Çalışma Metni:

▽

Savaşlar, karşıt güç dengeleri, kıtlık-su sorunu veya dünyayı etkileyen pandemi gibi nedenler geleceği nasıl değiştirdi? Siz geleceği nasıl değerlendirirsiniz?

S.Ç.D.: Benim iş hayatım, adeta hızlandırılmış bir kurs gibi oldu. Ne yazık ki tüm yeni nesil girişimciler, çok kısa bir süre içerisinde bahsettiğiniz dünya çapındaki bu büyük sorunların neredeyse hepsini tecrübe etti. Savaşlar, ekonomik krizler, çevresel sorunlar ve pandemi gibi küresel olaylar, bize esnek olmayı ve hızla adapte olmayı öğretti. Bu zorluklar aynı zamanda, iş dünyasının ne kadar hızlı değişebileceğini ve bizim de bu değişime ayak uydurmak için sürekli öğrenmemiz ve gelişmemiz gerektiğini gösterdi. Üst nesil de artık eskisi gibi stabil bir ortamın olmayacağı gerçeğiyle yüzleşmek zorunda kaldı.

 

Geçmişte alışılan sabit ve değişmez iş koşulları artık geride kaldı. Bu durum, daha deneyimli neslin sürekli değişen bir iş dünyasına adapte olma zorunluluğunu anlamasını gerektirdi. Gençlerin dinamizmi ve deneyimli neslin bilgeliği, bu hızla değişen ortamda birleşerek şirketimizin en büyük itici gücü haline geldi. Artık değişim, günlük hayatımızın bir parçası ve bu, ne yazık ki, iş dünyasında öngörülemezliği normalleştiriyor. Bu durum, uzun vadeli planlarımızı gerçekleştirmeyi zorlaştırıyor. Çalışanların motivasyonundaki gözlemlenen dalgalanmalar ve günlük değişen piyasa koşulları, karar alma süreçlerimizi ve finansal stratejilerimizi günlük olarak sürekli adapte etme ve hızlı tepki verme ihtiyacını doğuruyor. Ancak bu süreçte, özellikle psikolojik, sağlık ve huzur alanlarında oluşabilecek ciddi bozulmalar göz önünde bulundurulduğunda, kendimize karşı nazik ve anlayışlı olmamız çok önemli. Olumsuz durumları iyileştirmek için, hem bireysel hem de toplumsal olarak değişime açık ve sürekli bir çaba gerektiğine inanıyorum. Merak ve azmin gücüne inanarak, bu zorlukların üstesinden gelebileceğimize ve geleceğin daha parlak olabileceğine dair umutluyum.

△

Çıkarılan Veriler:
▽

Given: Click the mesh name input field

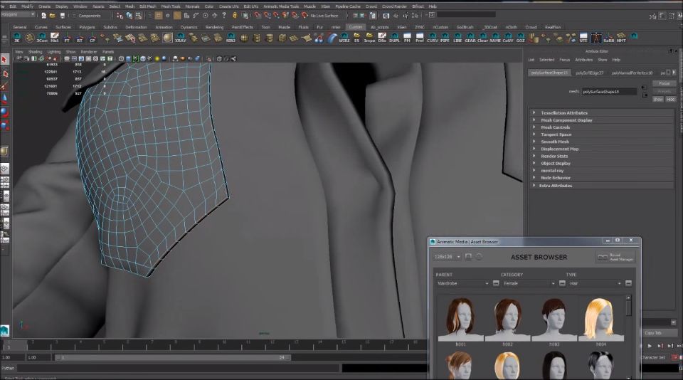Looking at the screenshot, I should click(x=609, y=92).
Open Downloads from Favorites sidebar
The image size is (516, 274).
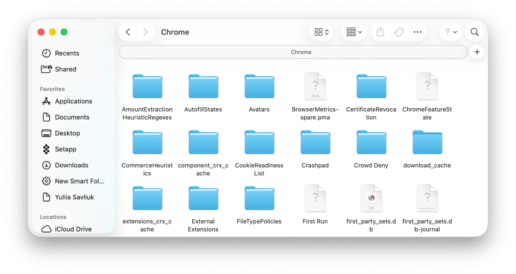point(71,165)
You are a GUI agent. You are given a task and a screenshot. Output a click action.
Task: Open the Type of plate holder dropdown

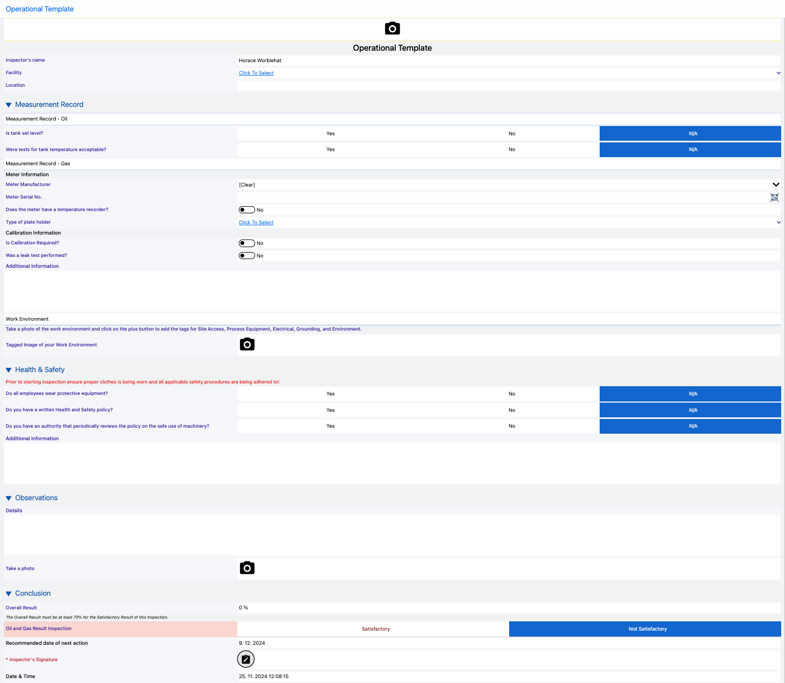(x=256, y=223)
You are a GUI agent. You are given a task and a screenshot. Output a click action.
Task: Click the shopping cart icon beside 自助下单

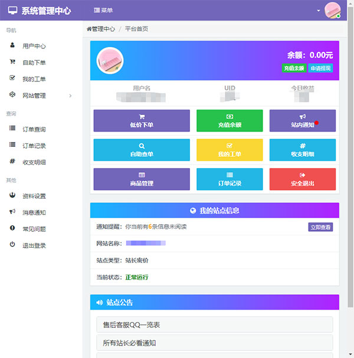click(x=12, y=62)
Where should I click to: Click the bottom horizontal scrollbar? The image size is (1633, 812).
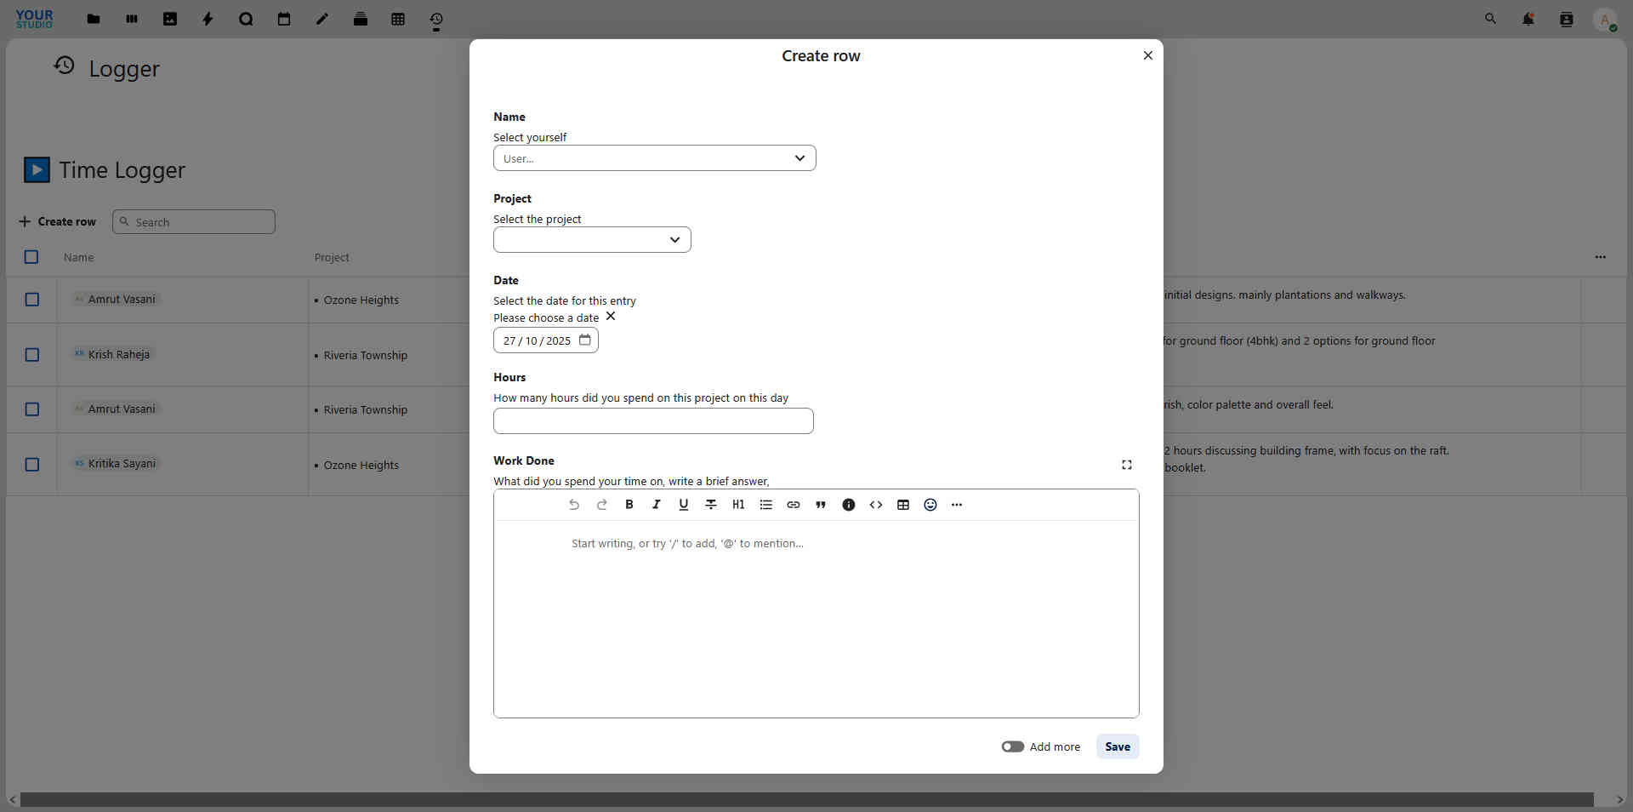click(x=806, y=799)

△

Metinle İlgili Sorular:
[1] Röportajdaki "Savaşlar, karşıt güç" sözcüklerinden "yüzleşmek zorunda kaldı." sözcüklerine kadar olan her şeyi hiçbir değişiklik yapmadan tekrarlayın.
[2] Şu ifadeler röportajla uyuşuyor mu: (a) Geçmişteki sabit iş koşulları hâlâ sürüyor. (b) İş dünyasındaki öngörülemezlik uzun vadeli planları gerçekleştirmeyi zorlaştırıyor. (c) S.Ç.D. geleceğin daha parlak olabileceği konusunda umutsuz. Her biri için evet ya da hayır deyin ve kararı belirleyen sözleri röportajdan olduğu gibi alıntılayın.
Öğelere bakmanız gerekmiyor.

Alıştırma Cevapları:
[1]
Savaşlar, karşıt güç dengeleri, kıtlık-su sorunu veya dünyayı etkileyen pandemi gibi nedenler geleceği nasıl değiştirdi? Siz geleceği nasıl değerlendirirsiniz?

S.Ç.D.: Benim iş hayatım, adeta hızlandırılmış bir kurs gibi oldu. Ne yazık ki tüm yeni nesil girişimciler, çok kısa bir süre içerisinde bahsettiğiniz dünya çapındaki bu büyük sorunların neredeyse hepsini tecrübe etti. Savaşlar, ekonomik krizler, çevresel sorunlar ve pandemi gibi küresel olaylar, bize esnek olmayı ve hızla adapte olmayı öğretti. Bu zorluklar aynı zamanda, iş dünyasının ne kadar hızlı değişebileceğini ve bizim de bu değişime ayak uydurmak için sürekli öğrenmemiz ve gelişmemiz gerektiğini gösterdi. Üst nesil de artık eskisi gibi stabil bir ortamın olmayacağı gerçeğiyle yüzleşmek zorunda kaldı.

[2]
(a) Hayır: "Geçmişte alışılan sabit ve değişmez iş koşulları artık geride kaldı."
(b) Evet: "Bu durum, uzun vadeli planlarımızı gerçekleştirmeyi zorlaştırıyor."
(c) Hayır: "Merak ve azmin gücüne inanarak, bu zorlukların üstesinden gelebileceğimize ve geleceğin daha parlak olabileceğine dair umutluyum."